"No, and you won't. Top-coats--nothing else--and tobacco-pipes. No wonder most of those male creatures on the tops of the 'buses are watery-nebbit or red-nosed."
Now, however, private carriages began to mingle with the traffic, and the boys had more to wonder at. But inside these they caught glimpses of fashionable ladies, some young, charmingly dressed, and of a cast of beauty truly English and refined. What astonished Duncan and his brother most was the coachman and flunkeys on the dickey, so severely and stupidly aristocratic did they look.
"Oh, Duncan," cried Conal laughing, "did ever you see such frights! and they've got on ladies' fur tippets!"
"Yes, that is to keep their poor shivery bodies warm, Conal."
"And they look just as if they owned all London, don't they?"
"Yes, that is one of the peculiarities of the flunkey tribe. What's the odds, Conal, so long as they are happy?"

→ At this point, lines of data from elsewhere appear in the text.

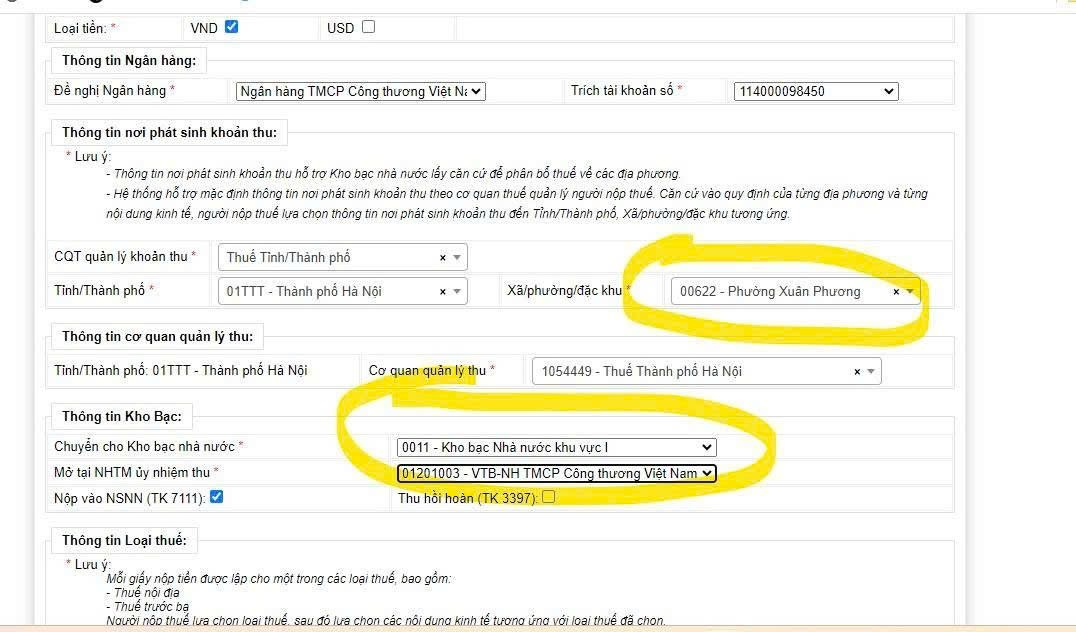Viewport: 1076px width, 632px height.
Task: Click the arrow icon of CQT quản lý khoản thu
Action: point(457,257)
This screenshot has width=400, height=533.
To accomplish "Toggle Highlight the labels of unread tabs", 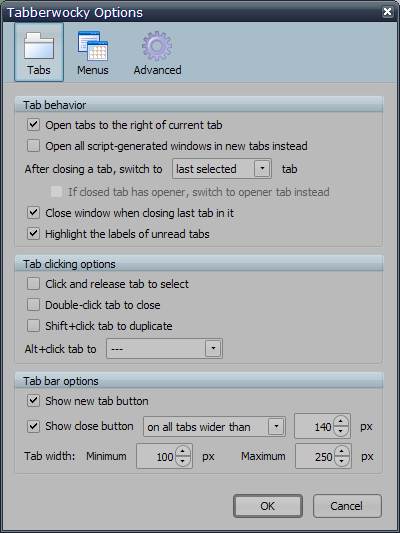I will point(33,234).
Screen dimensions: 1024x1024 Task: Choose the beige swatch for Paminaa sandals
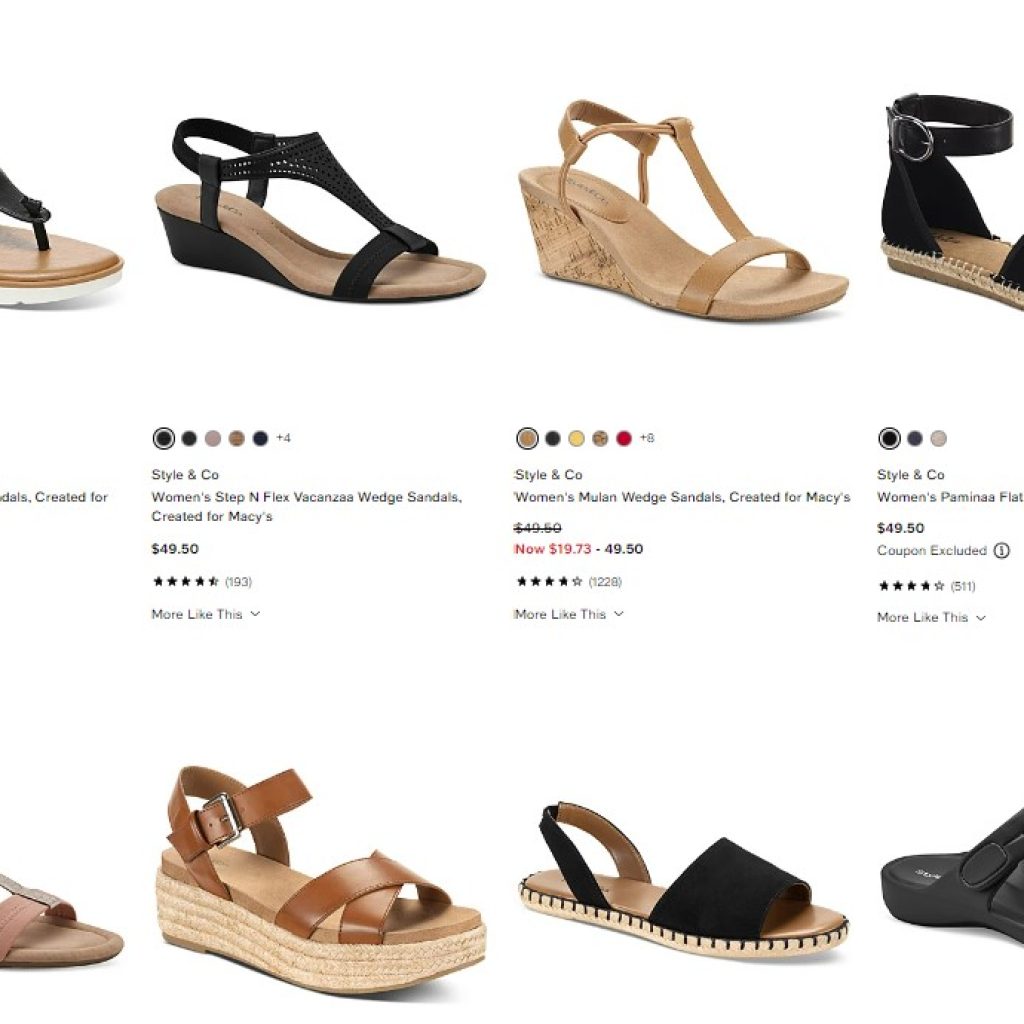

The cab seemed to have reached the suburbs at last. Here were many a pleasant villa, and many a lordly mansion too, with splendid balconies, which were in reality gardens in the sky. There were trees, too, though now almost bare, and green lawns and bushes and flowers.
But none of these latter appealed to our young heroes because they were all so artificial.
Hillo! the cab stops; and the driver, radiant in the expectation of a tip, throws open the door.
"'Ere we are at last, young gents. 'Appy to drink yer 'ealth. Thousand thanks! Hain't seen a 'alf-crown before for a month. Nobuddy needn't say to me as the Scots ain't liberal."